Hadoop for Operational Intelligence
Welcome to real-time analytics for Hadoop! ScaleOut hServer™ V2 is the world's first in-memory execution engine for Hadoop MapReduce. Now you can analyze live data using standard Hadoop MapReduce code, in memory and in parallel without the need to install and manage the Hadoop stack of software. (Only one small change is needed to your Hadoop program.) Gone are disk I/O latencies, slow start-up times, and software environment management headaches. Benchmark tests have demonstrated 20x faster execution time over the Apache Hadoop distribution. Now you can use Hadoop MapReduce in live applications in financial services, e-commerce, logistics, and countless other scenarios where results are needed in seconds instead of minutes or hours.
ScaleOut hServer V2 builds on the low latency data access and live, in-memory data storage for Hadoop introduced by ScaleOut hServer V1. ScaleOut hServer V2 adds a full MapReduce execution engine that runs standard Hadoop MapReduce code to provide real-time performance for continuous live data analysis. It also provides blazingly fast analysis of large, static data sets. Best of all, you don't need to learn anything new – if you know Hadoop MapReduce, you can use ScaleOut hServer right away.
ScaleOut hServer easily installs on a cluster of commodity servers as shown below:
ScaleOut hServer is not a Hadoop distribution. It is designed to complement popular Hadoop distributions. It can be installed either on your Hadoop cluster or another set of servers. (When used to analyze data hosted in the Hadoop Distributed File System (HDFS), it can be installed directly on the HDFS cluster for maximum performance.) Because ScaleOut hServer has its own Hadoop MapReduce execution engine, you can avoid the tedious process of installing Hadoop to run MapReduce applications. This dramatically speeds up development time and enables fast prototyping of MapReduce applications.
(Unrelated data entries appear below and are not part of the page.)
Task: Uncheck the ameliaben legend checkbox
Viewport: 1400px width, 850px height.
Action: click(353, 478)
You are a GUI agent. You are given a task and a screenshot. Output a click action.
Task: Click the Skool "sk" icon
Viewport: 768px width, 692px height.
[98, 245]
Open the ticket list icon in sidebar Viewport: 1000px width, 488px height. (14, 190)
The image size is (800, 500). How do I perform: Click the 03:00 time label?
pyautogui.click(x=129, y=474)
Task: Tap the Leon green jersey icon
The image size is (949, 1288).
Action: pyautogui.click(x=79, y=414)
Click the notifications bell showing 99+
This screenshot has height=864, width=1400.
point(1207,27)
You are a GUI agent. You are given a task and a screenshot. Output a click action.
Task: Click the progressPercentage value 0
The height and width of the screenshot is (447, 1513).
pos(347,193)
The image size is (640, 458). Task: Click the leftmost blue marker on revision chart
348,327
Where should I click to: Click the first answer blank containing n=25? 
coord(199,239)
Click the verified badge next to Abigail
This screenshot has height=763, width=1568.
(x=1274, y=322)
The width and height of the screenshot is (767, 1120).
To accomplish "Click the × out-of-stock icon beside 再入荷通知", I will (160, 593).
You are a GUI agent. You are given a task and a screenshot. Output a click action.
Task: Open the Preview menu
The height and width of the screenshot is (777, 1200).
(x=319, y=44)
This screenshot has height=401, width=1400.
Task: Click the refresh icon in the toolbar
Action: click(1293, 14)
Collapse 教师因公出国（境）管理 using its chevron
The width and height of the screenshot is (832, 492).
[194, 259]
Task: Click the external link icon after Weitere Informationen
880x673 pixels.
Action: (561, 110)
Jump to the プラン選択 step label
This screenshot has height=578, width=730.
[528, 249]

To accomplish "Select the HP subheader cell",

When using ScaleOut hServer, MapReduce applications can input data from either ScaleOut's in-memory data grid (IMDG) or from other data sources, such as HDFS. When using external data sources, data set size is only limited by the combined, intermediate data set output by the mappers, which ScaleOut hServer buffers within the IMDG. By adding servers to the cluster, the IMDG can hold intermediate data sets in the terabytes. This enables ScaleOut hServer to analyze very large, static data sets in addition to fast-changing, "live" data hosted in the IMDG.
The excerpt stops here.